Mimì no se atrevió a contradecirlo.

—Volvamos a Giacomo Pellegrino —dijo Montalbano—. Es una cabeza parcial que se tropieza con otra todavía más parcial que ella, es decir, el contable Emanuele Gargano. Éste intuye al vuelo la afinidad de gustos. Lo contrata y empieza a confiarle algunas tareas que se guarda mucho de encomendar a las otras dos empleadas. Después, la relación entre Gargano y Pellegrino se transforma, ambos descubren que su afinidad no se limita exclusivamente al dinero sino que se puede ampliar también a la esfera afectiva. He dicho que estas personas jamás son ingenuas, pero existen distintos grados de ingenuidad. Digamos que Giacomo es ligeramente más astuto que el contable, pero esta ligera diferencia le basta y le sobra al chaval.
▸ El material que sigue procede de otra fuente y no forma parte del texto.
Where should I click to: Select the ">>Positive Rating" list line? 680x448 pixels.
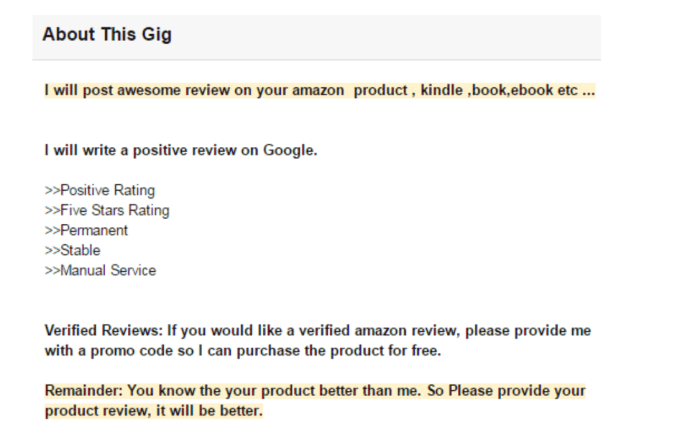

—¿En qué sentido? —preguntó Augello.

—En el sentido de que Giacomo debió de descubrir casi inmediatamente que en la «Rey Midas» había algo que no encajaba, pero no se lo dijo a nadie y decidió, sin embargo, seguir atentamente los movimientos y las actuaciones de su patrón. Empieza a acumular datos, a establecer nexos. Y puede que, por la relación de intimidad que se había establecido, haga alguna pregunta que a primera vista podría parecer inofensiva, pero cuya finalidad exacta es penetrar cada vez más en las intenciones de Gargano.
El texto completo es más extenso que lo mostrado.